Refined solution structure of the anti-mammal and anti-insect LqqIII scorpion toxin: comparison with other scorpion toxins

Abstract

The solution structure of the anti-mammal and anti-insect LqqIII toxin from the scorpion Leiurus quinquestriatus quinquestriatus was refined and compared with other long-chain scorpion toxins. This structure, determined by 1H-NMR and molecular modeling, involves an alpha-helix (18-29) linked to a three-stranded beta-sheet (2-6, 33-39, and 43-51) by two disulfide bridges. The average RMSD between the 15 best structures and the mean structure is 0.71 A for C alpha atoms. Comparison between LqqIII, the potent anti-mammal AaHII, and the weakly active variant-3 toxins revealed that the LqqIII three-dimensional structure is closer to that of AaHII than to the variant-3 structure.

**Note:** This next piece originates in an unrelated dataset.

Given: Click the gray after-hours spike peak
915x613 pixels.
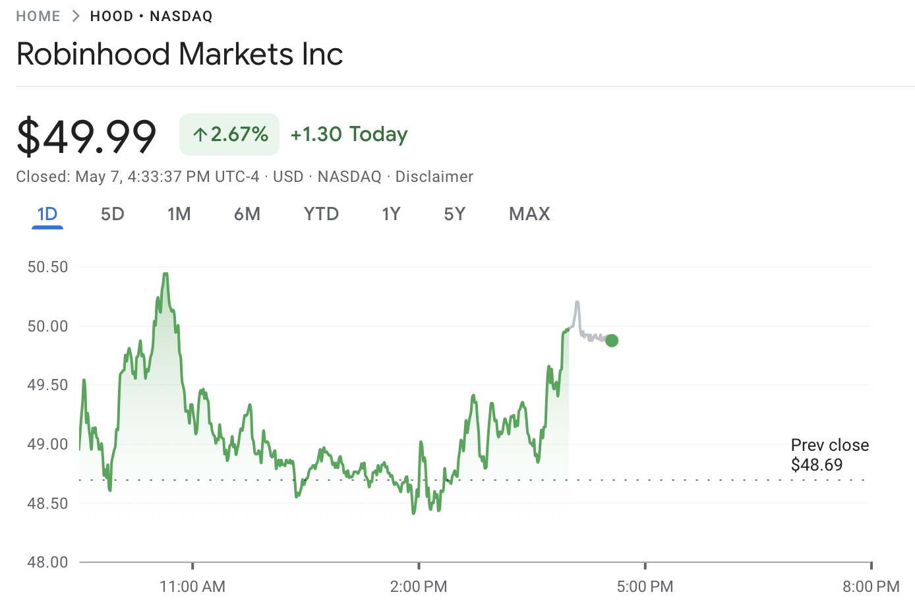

Moreover, striking analogies were observed between the electrostatic and hydrophobic potentials of LqqIII and AaHII. Several residues are well conserved in long-chain scorpion toxin sequences and seem to be important in protein structure stability and function. Some of them are involved in the CS alpha beta (Cysteine Stabilized alpha-helix beta-sheet) motif. A comparison between the sequences of the RII rat brain and the Drosophila extracellular loops forming scorpion toxin binding-sites of Na+ channels displays differences in the subsites interacting with anti-mammal or anti-insect toxins. This suggests that hydrophobic as well as electrostatic interactions are essential for the binding and specificity of long-chain scorpion toxins.